Dahr is for journalism what Lt. Ehren Watada is for the military. Bravo Dahr Jamail.
Dahr,
I found you when searching the internet for something beside the propaganda of msn. I can not express sufficiently my gratitude for what you have done and are doing. Your testimony to the insaneness of the whole Iraqi debacle will provide much light for historians as they evaluate and define the age in which we live.
Thank you.
Thank you, Dahr, for being the voice of the voiceless and the powerless. You are a true hero, and I always enjoy reading your reports.
Dahr, Like "neomunk" above, I am grateful.
You, along with some other unembedded jouranlists and Iraqi writers, opened a window of empathy in my heart for the Iraqi people. I am very grateful for your posts, your website and your articles. I send your articles to the legislative aides at my Representative's office.
When your book came out I bought a case and gave them to people. I just gave my last copy to a news media bureau chief in Baghdad - a neighbor from my home town who gets it that, like you, he can offer one small window into the whole story of life in Iraq, for him the window of a news corporation employee. I hope he reads your book and learns from it.
I'm glad to hear you are getting support for your PTSD. May you sleep well knowing that your integrity and courage has contributed, and continues to contribute, to understanding and peace in the world.
I can only second .... and third ... anf fourth the kudos being given.
As normvincent said - a real human being, full of compassion and wisdom.
Thanks Steve Moss, for edifying my knowledge of his background.
FYI - lack of objectivity does NOT automatically exclude truth. Sometimes lack of objectivity is necessary to offfset onesided commentaries being widely propagated.
In journalistic language, "objective" means gutless and unprincipled. Jamail is neither of those.
Amazing - I am Awed. There are still some real Humans left in the world. I salute you, brave and crazy man!
"Objective journalism is a myth," says Jamail.
If anyone knows the history of the absurd doctrine of "objective journalism." I would appreciate knowing of it.
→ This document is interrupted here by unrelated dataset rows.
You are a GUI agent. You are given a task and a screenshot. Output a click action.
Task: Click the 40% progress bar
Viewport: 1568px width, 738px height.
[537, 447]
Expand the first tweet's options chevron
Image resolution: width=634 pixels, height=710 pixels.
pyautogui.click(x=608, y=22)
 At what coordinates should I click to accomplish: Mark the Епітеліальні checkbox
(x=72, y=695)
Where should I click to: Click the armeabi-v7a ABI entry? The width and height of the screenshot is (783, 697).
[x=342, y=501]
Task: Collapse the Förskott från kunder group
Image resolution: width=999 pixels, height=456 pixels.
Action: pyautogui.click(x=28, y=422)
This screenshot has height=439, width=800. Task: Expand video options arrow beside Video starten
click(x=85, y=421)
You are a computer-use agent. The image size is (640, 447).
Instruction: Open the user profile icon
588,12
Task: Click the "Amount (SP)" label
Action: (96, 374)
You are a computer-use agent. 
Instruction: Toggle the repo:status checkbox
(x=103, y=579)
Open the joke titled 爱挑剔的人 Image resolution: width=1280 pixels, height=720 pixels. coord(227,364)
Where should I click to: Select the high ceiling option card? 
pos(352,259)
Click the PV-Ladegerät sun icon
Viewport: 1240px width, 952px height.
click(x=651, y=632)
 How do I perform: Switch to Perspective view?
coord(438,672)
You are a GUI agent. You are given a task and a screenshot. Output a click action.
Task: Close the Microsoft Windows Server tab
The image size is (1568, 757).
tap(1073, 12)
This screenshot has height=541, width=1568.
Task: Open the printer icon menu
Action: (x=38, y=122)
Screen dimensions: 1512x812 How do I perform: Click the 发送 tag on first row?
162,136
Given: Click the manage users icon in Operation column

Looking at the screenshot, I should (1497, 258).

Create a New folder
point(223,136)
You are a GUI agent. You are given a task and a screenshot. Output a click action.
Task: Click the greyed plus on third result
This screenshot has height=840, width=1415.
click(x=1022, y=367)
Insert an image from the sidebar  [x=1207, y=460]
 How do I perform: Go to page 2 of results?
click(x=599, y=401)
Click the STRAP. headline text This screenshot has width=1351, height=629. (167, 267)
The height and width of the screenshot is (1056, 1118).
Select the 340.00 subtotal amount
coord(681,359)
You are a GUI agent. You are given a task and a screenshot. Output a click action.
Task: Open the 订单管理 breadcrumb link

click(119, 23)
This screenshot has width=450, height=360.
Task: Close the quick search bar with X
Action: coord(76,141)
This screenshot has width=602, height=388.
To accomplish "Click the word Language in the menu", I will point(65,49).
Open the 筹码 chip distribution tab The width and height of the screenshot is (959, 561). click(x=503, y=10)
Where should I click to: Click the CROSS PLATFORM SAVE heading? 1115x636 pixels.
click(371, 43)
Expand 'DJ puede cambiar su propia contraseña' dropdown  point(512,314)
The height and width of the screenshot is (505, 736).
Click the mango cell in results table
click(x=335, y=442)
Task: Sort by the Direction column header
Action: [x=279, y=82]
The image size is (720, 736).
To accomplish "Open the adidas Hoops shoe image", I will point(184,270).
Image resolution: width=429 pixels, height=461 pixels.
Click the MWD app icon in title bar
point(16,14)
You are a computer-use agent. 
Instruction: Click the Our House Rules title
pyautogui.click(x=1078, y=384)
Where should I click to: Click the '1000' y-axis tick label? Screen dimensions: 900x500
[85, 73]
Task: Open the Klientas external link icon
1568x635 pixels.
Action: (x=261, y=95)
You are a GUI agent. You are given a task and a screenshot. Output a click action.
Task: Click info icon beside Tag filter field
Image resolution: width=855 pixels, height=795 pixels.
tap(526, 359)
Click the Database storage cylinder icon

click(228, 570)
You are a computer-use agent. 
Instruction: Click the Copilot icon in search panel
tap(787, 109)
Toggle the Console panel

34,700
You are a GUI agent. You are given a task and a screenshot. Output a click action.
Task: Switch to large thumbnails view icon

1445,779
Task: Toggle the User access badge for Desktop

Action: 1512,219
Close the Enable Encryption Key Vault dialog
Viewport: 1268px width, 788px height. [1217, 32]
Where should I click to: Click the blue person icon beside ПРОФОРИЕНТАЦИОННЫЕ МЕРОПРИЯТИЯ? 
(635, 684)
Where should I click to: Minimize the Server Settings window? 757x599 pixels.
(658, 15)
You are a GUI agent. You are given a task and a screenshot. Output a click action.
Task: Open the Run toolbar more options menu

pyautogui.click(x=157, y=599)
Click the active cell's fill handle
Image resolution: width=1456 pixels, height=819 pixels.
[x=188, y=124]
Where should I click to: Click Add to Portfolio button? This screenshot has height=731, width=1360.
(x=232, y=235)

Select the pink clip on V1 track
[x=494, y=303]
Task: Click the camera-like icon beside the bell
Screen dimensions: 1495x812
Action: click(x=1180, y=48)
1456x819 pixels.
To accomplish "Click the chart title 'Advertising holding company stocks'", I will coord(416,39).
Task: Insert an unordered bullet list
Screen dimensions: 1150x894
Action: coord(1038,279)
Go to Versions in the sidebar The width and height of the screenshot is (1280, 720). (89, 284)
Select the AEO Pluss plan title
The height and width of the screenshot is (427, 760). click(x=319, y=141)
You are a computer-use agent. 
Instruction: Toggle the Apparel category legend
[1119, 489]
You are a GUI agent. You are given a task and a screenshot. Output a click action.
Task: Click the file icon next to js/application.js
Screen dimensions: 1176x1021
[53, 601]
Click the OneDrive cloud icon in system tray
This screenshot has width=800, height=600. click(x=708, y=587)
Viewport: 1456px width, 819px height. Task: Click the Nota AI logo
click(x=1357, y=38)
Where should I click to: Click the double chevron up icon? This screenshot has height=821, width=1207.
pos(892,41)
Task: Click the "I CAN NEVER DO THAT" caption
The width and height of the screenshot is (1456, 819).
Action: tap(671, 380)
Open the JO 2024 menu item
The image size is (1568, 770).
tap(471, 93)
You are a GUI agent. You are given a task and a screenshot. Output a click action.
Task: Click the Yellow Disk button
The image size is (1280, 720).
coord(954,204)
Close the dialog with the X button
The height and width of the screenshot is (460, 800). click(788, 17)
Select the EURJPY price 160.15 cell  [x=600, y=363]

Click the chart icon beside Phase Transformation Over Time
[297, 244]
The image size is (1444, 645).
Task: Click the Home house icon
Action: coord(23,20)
I remember back in the 70's when I taught writing at the University of Pittsburgh, I had a hard time clarifying for my students that articles published in Time magazine and yes, Rolling Stone -- were the creation of humans with biases -- some of which could be teased out with awareness of the motives of the source. The concept was new to them, and, they said, very illuminating.
This is a courageous person who has followed his passion for "truth", or more accurately, for what he knows. This is the kind of person who can authentically be labelled a hero. The use of this word is so corrupted that I was hesitant to use it. Heroes are those people who face their fear and respond anyway to what they feel they cannot avoid. Cowards are those that go against their deeper instincts and act on someone else's demands and threats. Soldiers who refuse to soldier are heroes. Soldiers who die opposing the illegal orders and distorted policies of their commanders are heroes. Soldiers who blindly follow orders out of fear or ignorance are not heroes, whether they die or not. They are just ignorant.
I hope to see much more of Dahr's commentary here on CD. I wonder if Obama or Hillary are even aware of who he is and what he has witnessed. If they are, they are concealing their knowledge for political purposes, as are the corp media who avoid this journalist...and he is a journalist.
I am committed to Oneness through Justice and Transormation
peace,
st john
This is one of the people that turned my incredulousness on the Iraq war into real actionable empathy.
Mr. Jamail, if you read this, and are ever down, just remember that you've made a serious impact on some (not small) amount of people. Thank you.